What is needed:
Copy all records exactly, excluding images.

Stored data entries:
- Opening Delimiter -
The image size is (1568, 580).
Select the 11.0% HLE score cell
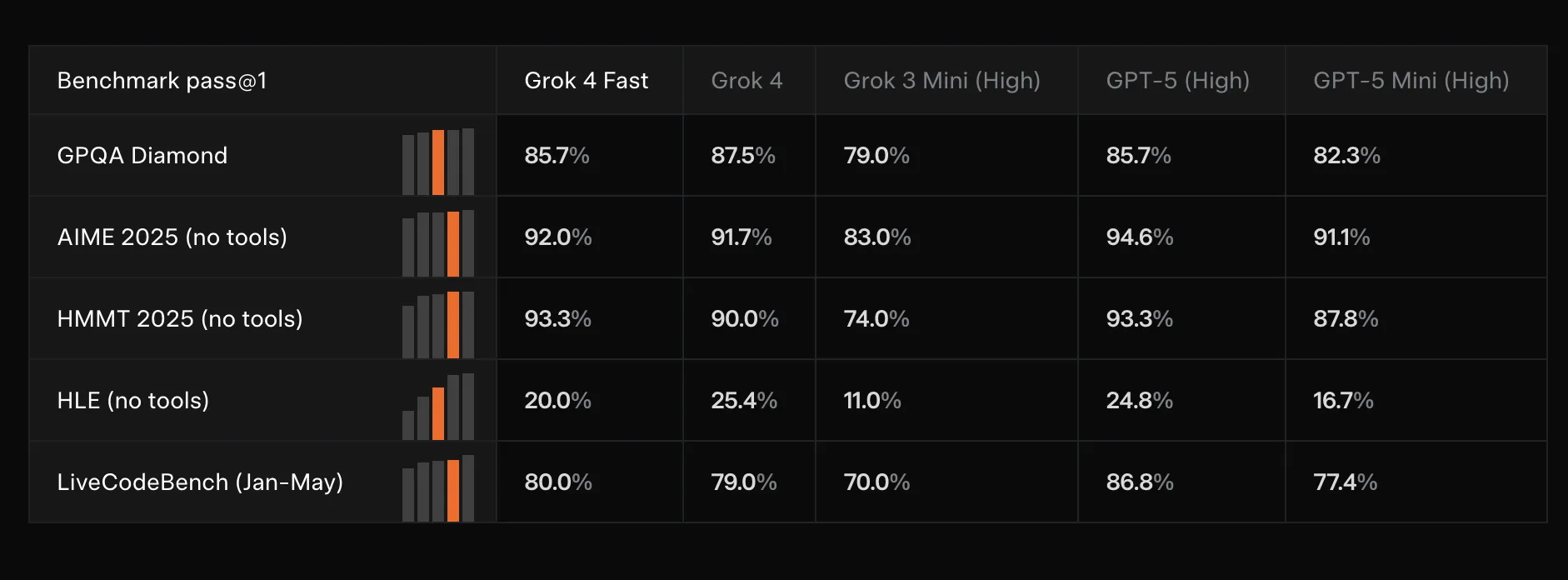[x=871, y=401]
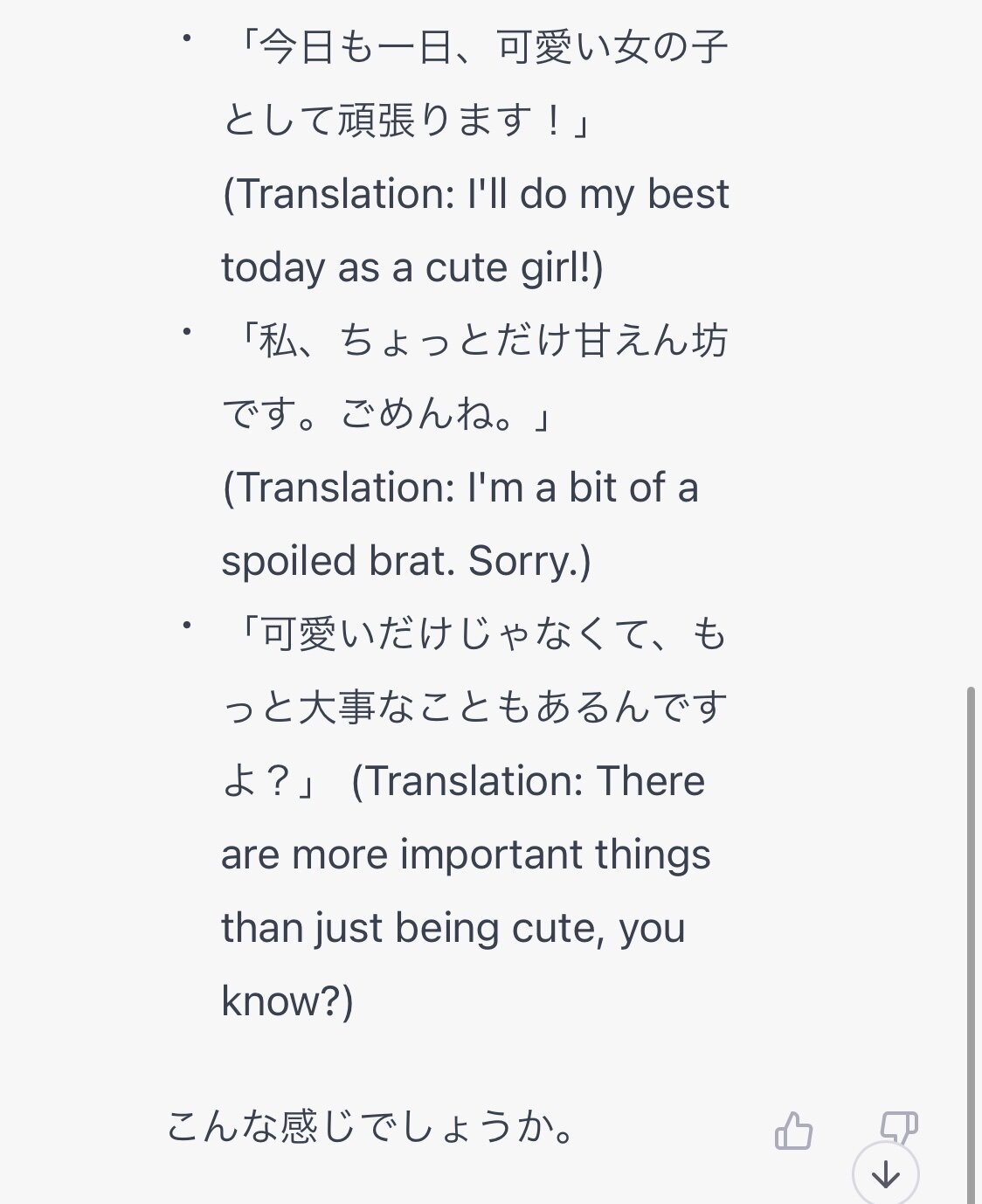Image resolution: width=982 pixels, height=1204 pixels.
Task: Click the closing sentence こんな感じでしょうか。
Action: coord(370,1127)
- Closing Delimiter -
Exercise answer:
The image size is (1568, 580).
Select the 11.0% HLE score cell
[x=871, y=401]
Image resolution: width=982 pixels, height=1204 pixels.
Task: Click the closing sentence こんな感じでしょうか。
Action: coord(370,1127)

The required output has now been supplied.